Per Moscovici sono "drammi italiani" sulla lettera Ue e Mattarella richiama Renzi

27 ottobre 2016 ore 11:27, Americo Mascarucci
"Ci chiedono chiarimenti su aspetti centrali delle misure". 
Il Presidente del Consiglio Matteo Renzi e il Ministro dell’Economia Pier Carlo Padoan non intendono apportare modifiche alla manovra, le linee sulle strategie del governo intendono farle rispettare a tutti i costi.
"La manovra è già stata definita nel dettaglio e sarà mantenuta - ha detto Padoan - la legge di bilancio mette risorse su crescita e investimenti".
Eppure da Bruxelles i toni erano sembrati orientati al disgelo. 
"Non siamo per la filosofia del bastone – ha sottolineato il commissario agli affari economici della Commissione Ue Pierre Moscovici- questa Commissione non considera il bastone e le punizioni la sua filosofia ed esiste un dispositivo di tappe procedurali per cui se possiamo evitare le punizioni è sempre meglio.
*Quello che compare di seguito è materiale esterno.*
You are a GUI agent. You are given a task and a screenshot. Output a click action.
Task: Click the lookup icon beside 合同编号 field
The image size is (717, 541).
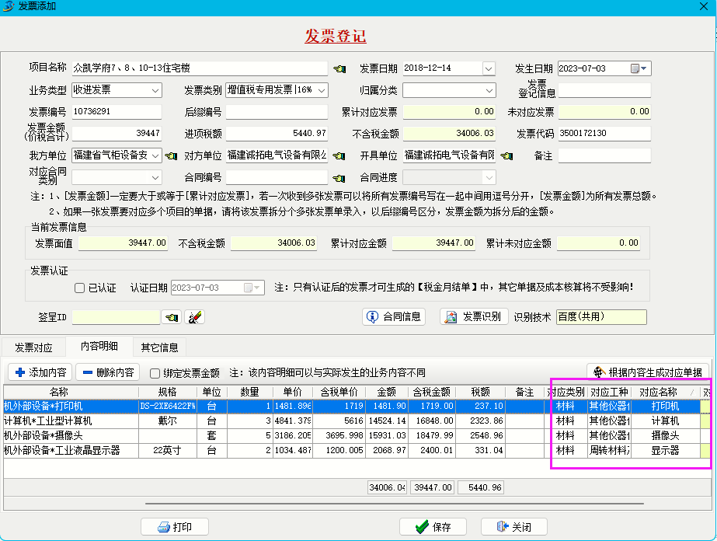(x=339, y=177)
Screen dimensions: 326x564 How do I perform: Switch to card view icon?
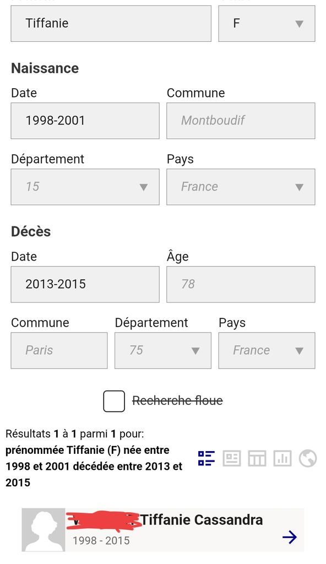click(232, 458)
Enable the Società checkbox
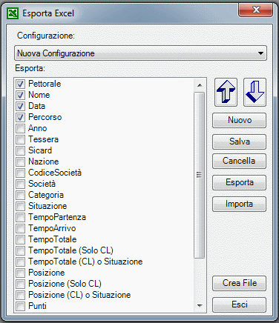This screenshot has height=323, width=279. pyautogui.click(x=20, y=184)
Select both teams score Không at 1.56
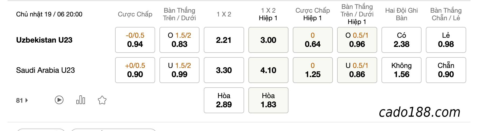478x131 pixels. point(401,70)
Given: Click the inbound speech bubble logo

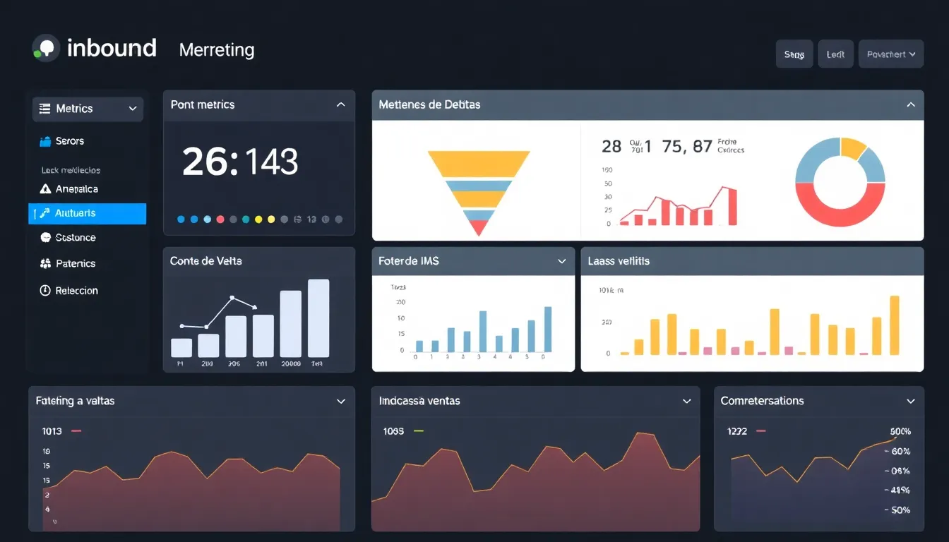Looking at the screenshot, I should click(x=45, y=48).
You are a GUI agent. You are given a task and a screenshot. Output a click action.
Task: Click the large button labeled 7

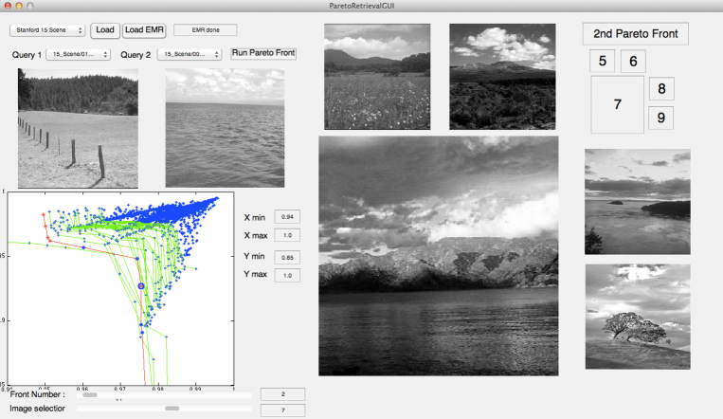(x=616, y=104)
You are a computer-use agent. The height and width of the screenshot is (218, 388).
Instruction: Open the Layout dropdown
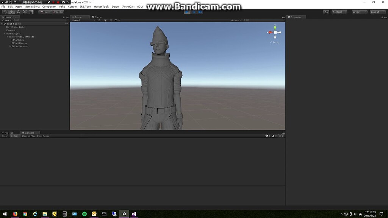[x=378, y=12]
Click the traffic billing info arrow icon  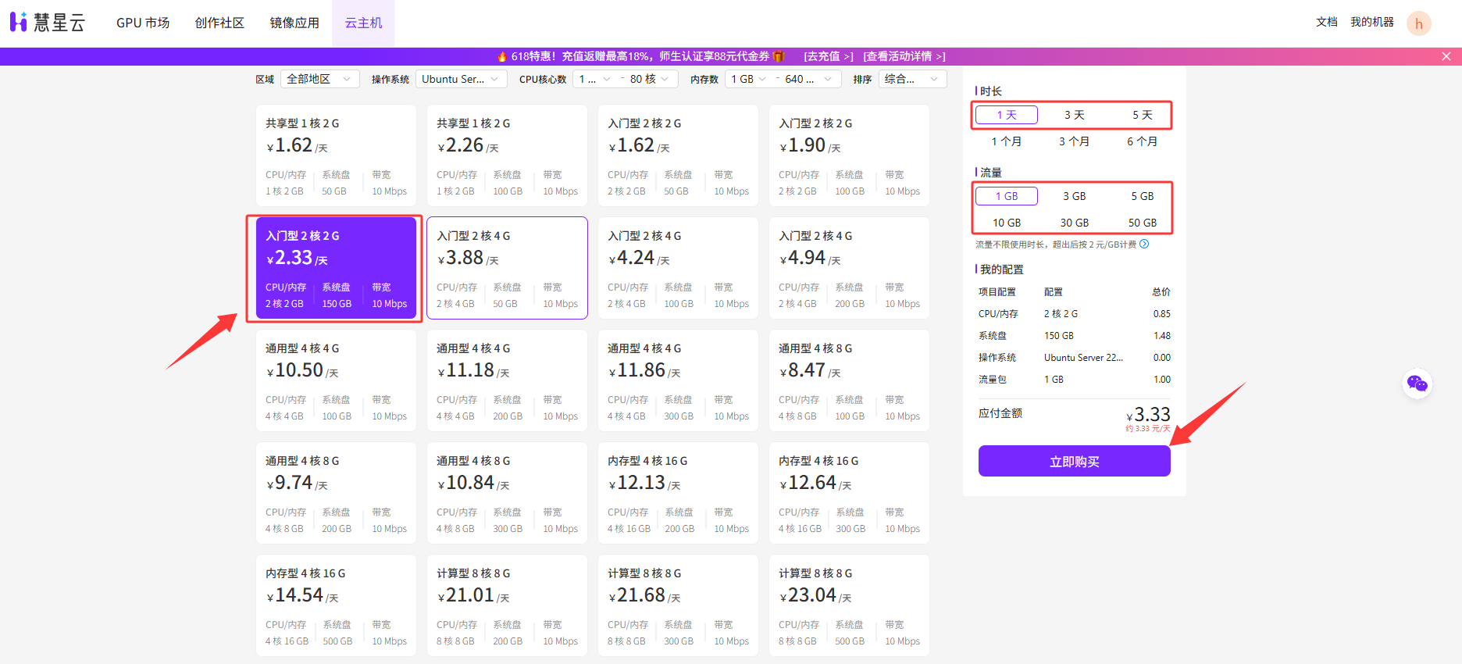[x=1144, y=245]
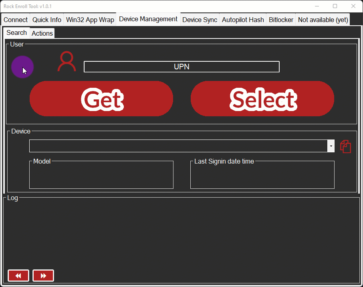Click the Not available (yet) tab
Viewport: 363px width, 287px height.
coord(323,19)
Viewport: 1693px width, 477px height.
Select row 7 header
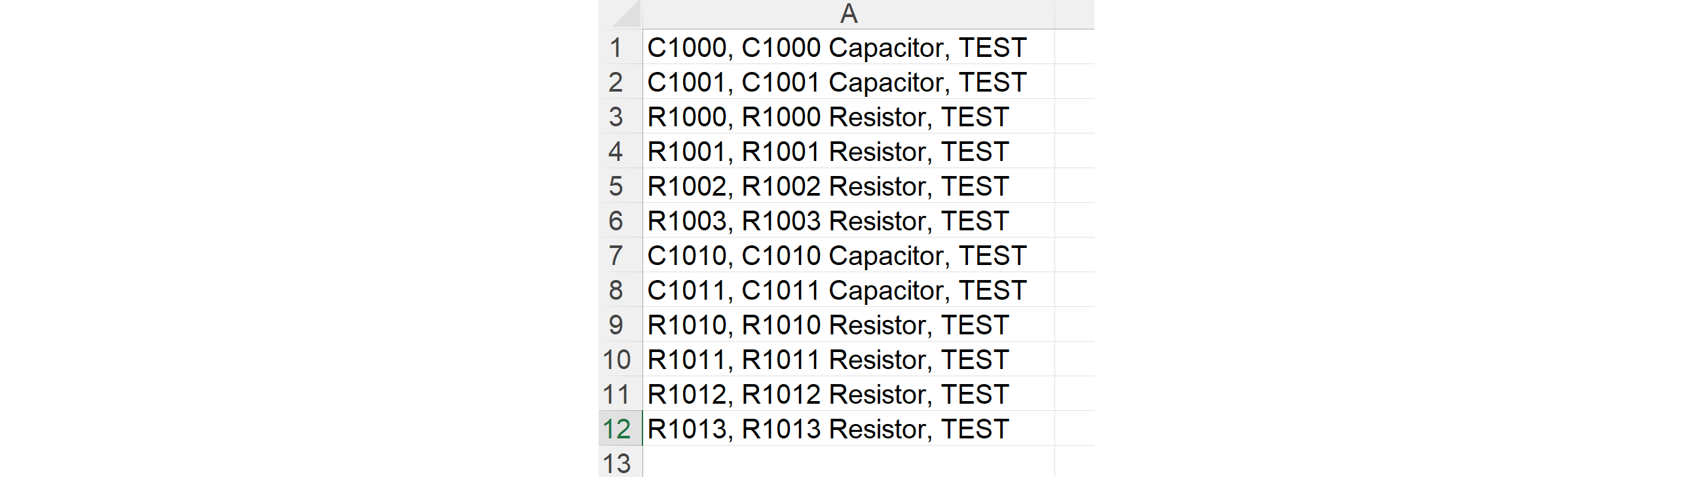(x=616, y=256)
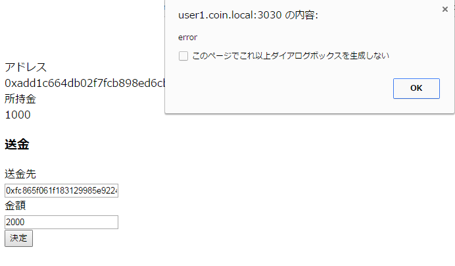Image resolution: width=455 pixels, height=266 pixels.
Task: Submit the transfer with the 決定 button
Action: tap(18, 238)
Alcuni me lo rimproverano ma me ne prendo la responsabilità ribadendo la necessità di una lettura intelligente delle regole".
Insomma Moscovici ci tiene a precisare che la lettera spedita a Roma deve essere intesa nel senso di una collaborazione con Bruxelles e non come una censura. 
"Da parte nostra abbiamo notato che esiste uno scarto tra l'aggiustamento strutturale chiesto dal Consiglio e le cifre presentate dal governo nel Dbp" ha affermato ancora il commissario Ue agli affari economici su quanto contestato all'Italia nella lettera inviata ieri. "Lo stesso tipo di problema - ha concluso Moscovici - è stato riscontrato anche per Cipro e Finlandia".
Ma è evidente che le posizioni restano distanti soprattutto per ciò che riguarda la flessibilità richiesta dall’Italia per le spese sostenute sui migranti e per la ricostruzione post-sisma del 24 agosto.

Per Moscovici sono 'drammi italiani' sulla lettera Ue e Mattarella richiama Renzi
Dalla Germania è arrivata una parziale apertura alle richieste italiane con la classica metodologia del bastone e della carota dopo che Renzi ha minacciato di porre il veto sul bilancio della Ue se non saranno accettate le richieste italiane in tema di accoglienza dei migranti e non saranno "puniti" i paesi che rifiutano l’accoglienza: 
"Il governo tedesco è completamente d'accordo con quello italiano sul fatto che i Paesi oberati da un alto numero di profughi hanno diritto alla solidarietà Ue e non possono essere lasciati soli. Ma è anche chiaro che l'Italia deve onorare i propri obblighi, tra l'altro in fatto di registrazioni di migranti, hotspot e rimpatri". 
Lo ha detto il portavoce del governo tedesco, Steffen Seibert, alla richiesta di un commento sull'annuncio del premier Matteo Renzi su un possibile veto al bilancio Ue. 
La Ragioneria dello Stato intanto non ha ancora dato il suo ok per dubbi sulle entrate della voluntary disclosure, quantificate inizialmente dal governo in 2 miliardi di euro, ora ridotte a 1,6 mld. Un problema cui il governo tenta di ovviare inserendo una clausola di salvaguardia che farebbe aumentare le accise nel caso in cui la voluntary non dovesse fruttare come previsto. 
"Peccato che le clausole di salvaguardia siano vietate - attacca il presidente della Commissione Bilancio della Camera Francesco Boccia - forse si tratta della legge di bilancio di un altro paese".
Insomma, tutto in alto mare è proprio il caso di dire.
E come se non bastasse è arrivato anche il richiamo del Capo dello Stato Sergio Mattarella al Governo: 
"Troppe volte nella dialettica interna e internazionale l’Unione viene criticata, le sue regole trattate come l’esempio di una burocrazia complessa e a volte addirittura oppressiva, come un limite rispetto a un passato esclusivamente nazionale che qualcuno vorrebbe raffigurare come una sorta di età dell’oro. Questo giudizio non rispecchia le straordinarie conquiste di un modello di convivenza e di crescita unico al mondo".